The US Food and Drug Administration (FDA) has granted investigational device exemption (IDE) approval for Direct Flow Medical to expand its SALUS pivotal trial.
FDA IDE approval will allow the company to include the high risk patients and randomization against a commercial device, the Medtronic CoreValve.
The SALUS Trial is a prospective, randomized, multi-center, core lab adjudicated US clinical trial designed to assess the Direct Flow Medical Transcatheter Aortic Valve System.
According to the company, the primary endpoint of the trial is a composite of all-cause mortality and disabling stroke at 12 months.
The expansion of the trial includes treatment of high surgical risk patients and continued treatment of extreme risk patients and 2:1 randomization to Medtronic CoreValve.

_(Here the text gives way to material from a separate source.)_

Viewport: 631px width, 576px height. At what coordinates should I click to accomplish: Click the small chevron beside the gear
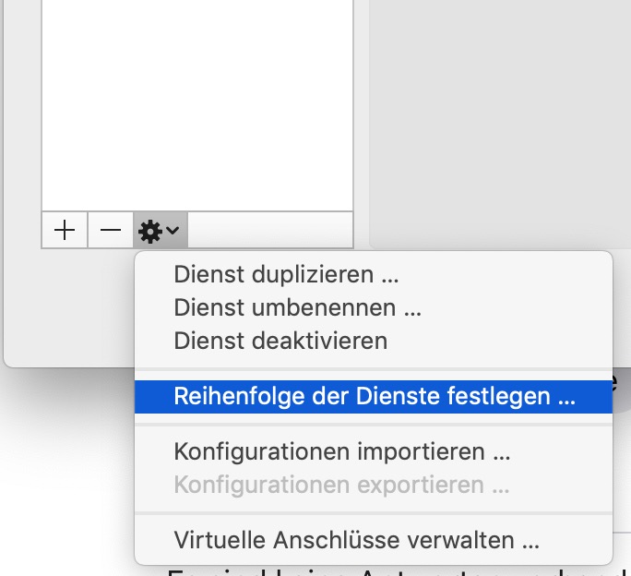point(173,231)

In addition, the trial will include registries for non-femoral access points and type 2 and 3 bicuspid valves.
Direct Flow Medical system has been designed to treat patients with severe aortic stenosis who are at high or extreme surgical risk by replacing the native aortic valve, while minimizing the degree and frequency of aortic regurgitation (AR).
It is being developed to avoid rapid pacing of the heart during deployment and post-dilatation following placement, minimising the risk of hemodynamic instability for patients.
SALUS trial that was conducted in 2013 assessed the system in 30 patients, demonstrating a survival rate of 97% with maximum percent of patients experiencing mild or less aortic regurgitation, noted the company.
In 2013, the Direct Flow Medical system received CE mark approval and is currently marketed in Europe.